Work to be completed:
Rewrite these lines, replacing "How do I perform" with "What are the steps to" and changing nothing else. Leave the pictures out.

Stored data:
◇ ◇ ◇
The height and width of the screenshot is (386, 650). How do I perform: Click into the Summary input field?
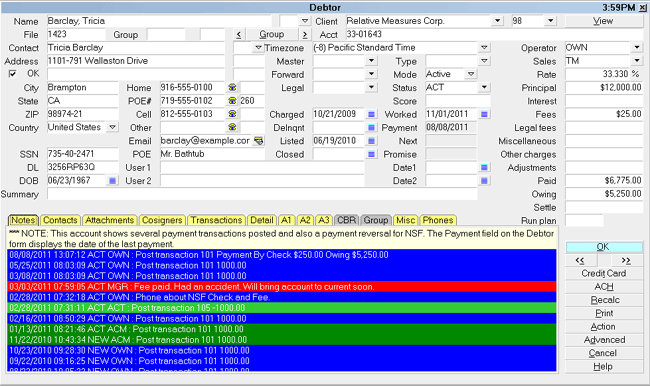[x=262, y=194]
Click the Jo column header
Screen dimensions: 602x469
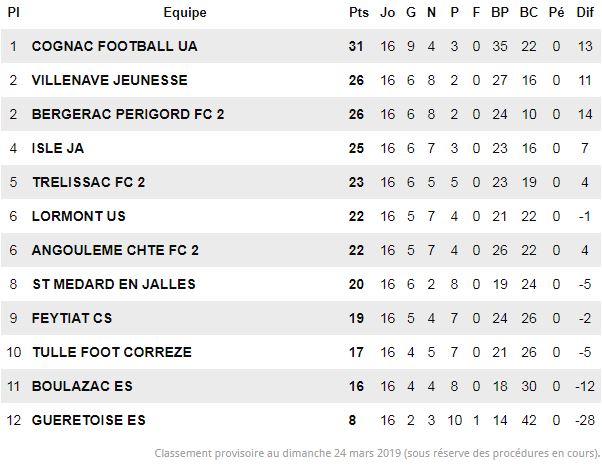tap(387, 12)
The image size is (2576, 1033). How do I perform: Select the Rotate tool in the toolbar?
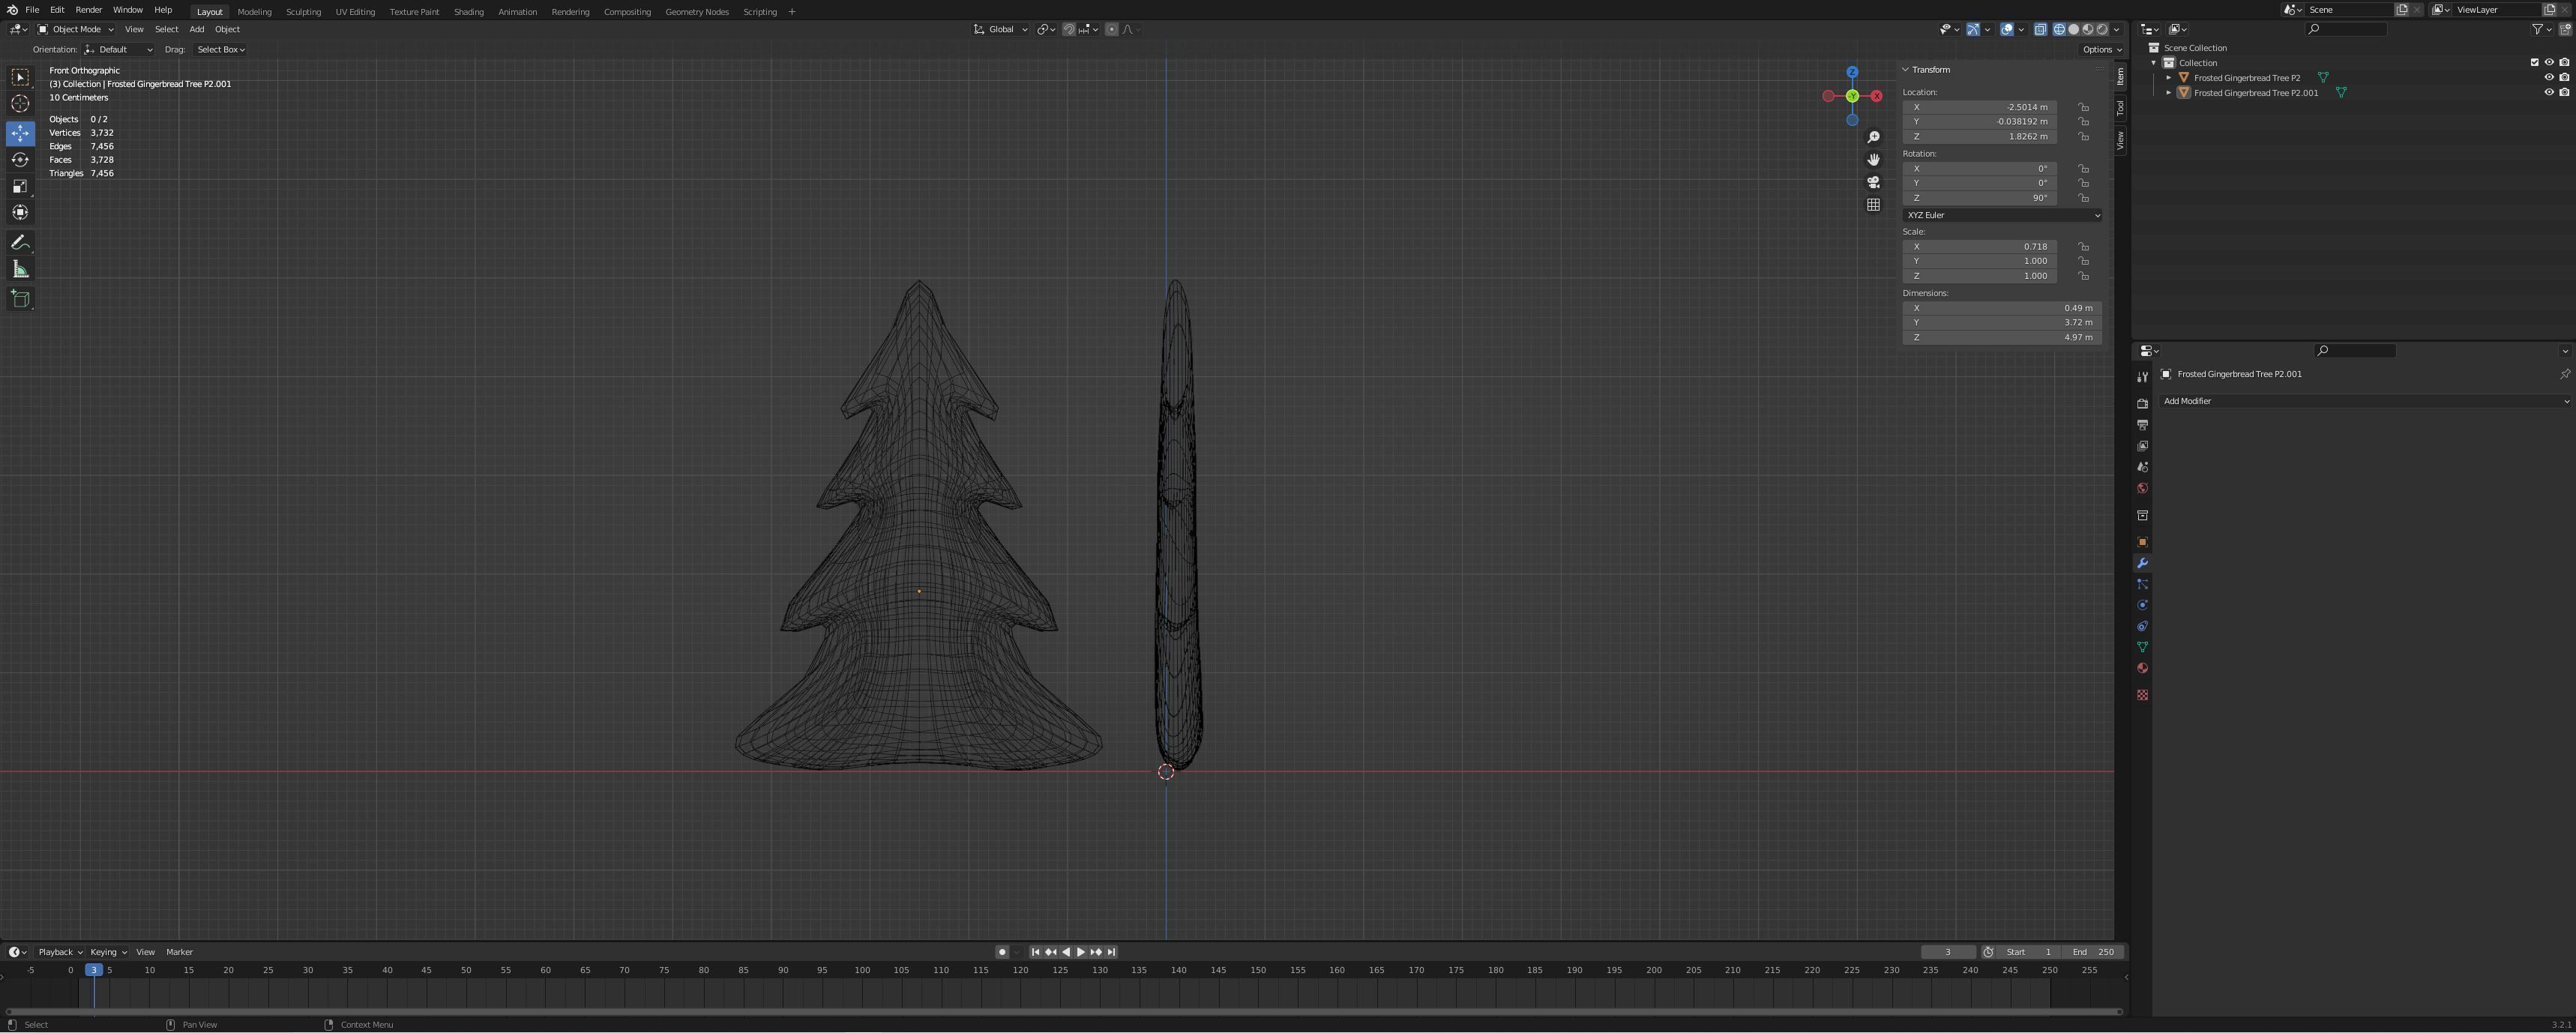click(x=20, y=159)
◇ ◇ ◇
Solution to this problem:
The height and width of the screenshot is (386, 650). What are the steps to: Click into the Summary input field?
[x=262, y=194]
Click the Jo column header
Screen dimensions: 602x469
tap(387, 12)
The image size is (2576, 1033). What are the steps to: Select the Rotate tool in the toolbar?
click(x=20, y=159)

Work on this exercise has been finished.